来生直紀作品の書評/レビュー

新世の学園戦区 (2)

バラバラになるチーム
評価:☆☆☆★★
 世界初のイーサ教育を行う公的機関である東十字学園は、超能力、霊能力、魔術師、管理者をそれぞれ養成している。魔術師として教育を受ける玖式ショウは、超能力や霊能力も使える特異な能力者であり、魔術師トップクラスの璃理佳ネイや、神霊クラスを扱う霊能者の霧生フミカ、巨大グループの跡取りである主城アキラ、吸血鬼ハーフのレディ・エリフェリスと共にチームを組んでいる。
 ある日、主城アキラのもとを有良ミランというメイドの格好をした少女が訪ねてくる。父親の主城ユタカが、アキラを転校させようとしているらしい。また、在世羅理事長に示唆された霊能者トップの天宗寺カナメが、玖式ショウに接触してくる。

 チームメンバーがバラバラになっていく中、玖式ショウは天宗寺ナギサの企てる霊災に巻き込まれていく。シリーズ最終巻。

新世の学園戦区

混じり合う異能
評価:☆☆☆★★
 東十字学園は世界初のイーサ教育を行う公的機関だ。新世の学園戦区(ネクスト・ヘイヴン)と呼ばれるこの学園では、超能力、霊能力、魔術師、いずれかのイーサ能力適性を持つ生徒たちが、定期的に戦うことで腕を磨き、将来、公務員として働くことを期待されている。このため、イーサ能力適性のない一般学科も併設されており、こちらの生徒たちは将来、官僚になることが期待されている。
 幼い頃、白髪の吸血鬼に母親を殺された経験を持つ玖式ショウは、極めて特別なイーサ能力適性を持っている。中学時代まではせき立てられるようにその能力を伸ばすべく努力を続けていたショウだったが、高校生になり、いつしか落ちこぼれ魔術師として蔑まれる存在となっていた。

 そんなある日、特別試験の班編制で、トップクラスの魔術師にして幼馴染である璃理佳ネイから、チームを組んで欲しいと誘われる。
 この特別試験は、半数の生徒を一般学科に転科させることを目的とするもので、極めて重要な試験であり、そこに足手まといとなる生徒を加えるのは合理的とは言えない。

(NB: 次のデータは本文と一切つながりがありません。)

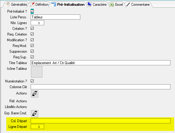Switch to the Définition tab

click(x=39, y=5)
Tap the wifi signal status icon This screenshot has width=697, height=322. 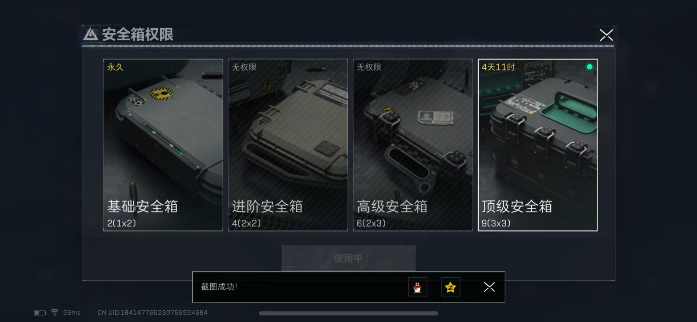54,312
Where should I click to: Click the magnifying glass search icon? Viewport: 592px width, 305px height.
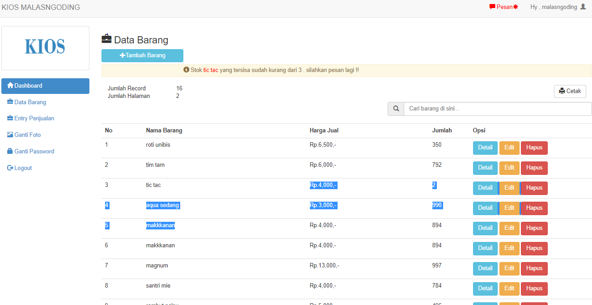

それにも拘わらず、璃理佳ネイは、結界を張って霊体とぼっち飯をしている霊能力者の霧生フミカや、一般学科の生徒でお掃除ロボを連れている主城アキラなど、変わった生徒ばかりを仲間にして行く。

 いぶかりながら劣等生としての生活を送る玖式ショウの前に、レディ・エリフェリスという、世間知らずの奇妙な少女が現れる。在世羅理事長の一存で学園に編入された彼女は、実は、吸血鬼と人間のハーフだったのだ。そして彼女を狙う人間たちが現れる。

 ごちゃ混ぜ異能バトルなわけで、主人公がもっともごちゃ混ぜ能力を持っている。ごちゃ混ぜゆえに世界設定はしっかりして欲しいのだが、能力の理論的な設定などはあまり細かくしていないようだ。ゆえに、何となくそうなっているというフワフワ感を感じてしまう。表に出ることはなくても、理論的裏付けは物語にリアリティを持たせるのだから、そのあたりはしっかりした方が良い。